Princess Máxima Center for Pediatric Oncology, Utrecht, The Netherlands.
Princess Máxima Center for Pediatric Oncology, Utrecht, The Netherlands.
Lancet Diabetes Endocrinol. 2021 Sep;9(9):622-637. doi: 10.1016/S2213-8587(21)00173-X. Epub 2021 Jul 30.
Childhood, adolescent, and young adult cancer survivors are at increased risk of reduced bone mineral density. Clinical practice surveillance guidelines are important for timely diagnosis and treatment of these survivors, which could improve bone mineral density parameters and prevent fragility fractures. Discordances across current late effects guidelines necessitated international harmonisation of recommendations for bone mineral density surveillance. The International Late Effects of Childhood Cancer Guideline Harmonization Group therefore established a panel of 36 experts from ten countries, representing a range of relevant medical specialties. The evidence of risk factors for very low and low bone mineral density and fractures, surveillance modality, timing of bone mineral density surveillance, and treatment of very low and low bone mineral density were evaluated and critically appraised, and harmonised recommendations for childhood, adolescent, and young adult cancer survivors were formulated. We graded the recommendations based on the quality of evidence and balance between potential benefits and harms. Bone mineral density surveillance is recommended for survivors treated with cranial or craniospinal radiotherapy and is reasonable for survivors treated with total body irradiation. Due to insufficient evidence, no recommendation can be formulated for or against bone mineral density surveillance for survivors treated with corticosteroids. This surveillance decision should be made by the survivor and health-care provider together, after careful consideration of the potential harms and benefits and additional risk factors. We recommend to carry out bone mineral density surveillance using dual-energy x-ray absorptiometry at entry into long-term follow-up, and if normal (Z-score > -1), repeat when the survivor is aged 25 years. Between these measurements and thereafter, surveillance should be done as clinically indicated. These recommendations facilitate evidence-based care for childhood, adolescent, and young adult cancer survivors internationally.
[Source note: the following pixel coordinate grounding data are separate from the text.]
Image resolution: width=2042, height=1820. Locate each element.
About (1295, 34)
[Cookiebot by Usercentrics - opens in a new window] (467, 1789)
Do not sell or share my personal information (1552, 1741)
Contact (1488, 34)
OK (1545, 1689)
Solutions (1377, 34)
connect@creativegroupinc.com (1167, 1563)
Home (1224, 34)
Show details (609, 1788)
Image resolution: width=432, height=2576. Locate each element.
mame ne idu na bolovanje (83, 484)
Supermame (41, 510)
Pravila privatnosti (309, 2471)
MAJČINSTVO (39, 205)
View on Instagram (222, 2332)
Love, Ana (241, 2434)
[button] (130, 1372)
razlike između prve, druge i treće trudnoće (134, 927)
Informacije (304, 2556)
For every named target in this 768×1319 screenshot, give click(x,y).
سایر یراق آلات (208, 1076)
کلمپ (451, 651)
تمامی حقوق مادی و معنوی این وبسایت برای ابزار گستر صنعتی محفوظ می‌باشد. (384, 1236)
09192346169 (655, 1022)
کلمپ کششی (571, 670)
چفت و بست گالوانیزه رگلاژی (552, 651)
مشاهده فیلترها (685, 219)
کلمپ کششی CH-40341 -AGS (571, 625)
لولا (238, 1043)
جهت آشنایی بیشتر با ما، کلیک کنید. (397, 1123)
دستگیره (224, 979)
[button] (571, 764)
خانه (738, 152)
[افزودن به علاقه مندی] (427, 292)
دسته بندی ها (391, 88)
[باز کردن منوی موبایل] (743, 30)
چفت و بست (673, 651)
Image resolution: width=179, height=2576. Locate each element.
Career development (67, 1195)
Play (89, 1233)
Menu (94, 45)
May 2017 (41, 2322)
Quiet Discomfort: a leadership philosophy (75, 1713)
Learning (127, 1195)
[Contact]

儿童、青少年和青年癌症幸存者的骨密度降低风险增加。临床实践监测指南对于这些幸存者的及时诊断和治疗非常重要,可以改善骨密度参数,预防脆性骨折。由于目前的晚期效应指南之间存在差异,因此需要对骨密度监测的建议进行国际协调。为此,国际儿童癌症晚期效应指南协调小组成立了一个由来自 10 个国家的 36 名专家组成的小组,代表了一系列相关的医学专业。评估和批判性地评价了极低和低骨密度和骨折的危险因素、监测方式、骨密度监测的时间以及极低和低骨密度的治疗证据,并制定了儿童、青少年和青年癌症幸存者的协调建议。我们根据证据质量和潜在益处与危害之间的平衡对建议进行了分级。建议对接受颅或颅脊髓放疗治疗的幸存者进行骨密度监测,对接受全身照射治疗的幸存者进行骨密度监测是合理的。由于证据不足,不能对接受皮质类固醇治疗的幸存者进行骨密度监测提出建议或反对。这一监测决策应由幸存者和医疗保健提供者共同做出,在仔细考虑潜在的危害和益处以及其他风险因素后做出决定。我们建议在进入长期随访时使用双能 X 射线吸收法进行骨密度监测,如果正常(Z 分数> -1),则在幸存者 25 岁时重复进行。在这些测量之间和之后,应根据临床需要进行监测。这些建议促进了国际上对儿童、青少年和青年癌症幸存者的循证护理。